Today's outage occurred within minutes of Monday's incident, indicating a potential correlation. Our ongoing investigation has uncovered a significant surge in traffic during these incidents, which led to one of the five database servers failing and triggering a domino effect. To ensure data integrity, we promptly initiated the restoration process, and no data loss has occurred. Further analysis is underway to prevent future disruptions and address the root cause of these traffic spikes.
At 12:10 PM the primary database cluster for Allotrac experienced an issue that caused server number 3 to crash. The cluster automatically detected that a server had crashed in a manner that could lead to data sync issues and safely disabled access to the database. This caused affected customers to lose access to Allotrac while the issue was addressed.

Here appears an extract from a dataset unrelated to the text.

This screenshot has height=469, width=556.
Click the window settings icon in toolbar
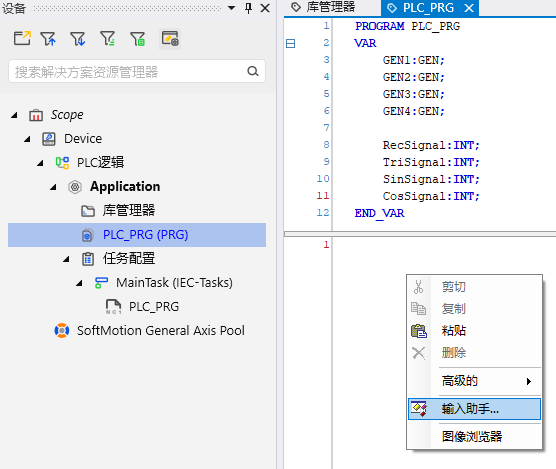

By 12:13 PM the Allotrac DevOps team had verified the data integrity of the remaining database cluster servers and selected server 0 to initiate an automated restoration. Due to the fact that only one server remained in-sync, the recovery process was more involved than the Monday recovery.
At 2:25 PM the automated recovery of the cluster for server 1 was completed and the Allotrac DevOps team began restoring access to affected customers.
At 3:45 PM access was safely restored to all customers
Work is still underway restoring the prior number of database servers to ensure no degradation in performance.
Posted Oct 31, 2024 - 16:14 AEDT
Update
Expect periods of slowness whilst additional database servers come online
Posted Oct 31, 2024 - 15:33 AEDT
Monitoring
Service restored, monitoring performance
Posted Oct 31, 2024 - 15:16 AEDT
Update
Restoring Service
Posted Oct 31, 2024 - 14:26 AEDT
Update
Shortly commencing service restoration
Posted Oct 31, 2024 - 14:05 AEDT
Identified
The issue has been identified. We have initiated recovery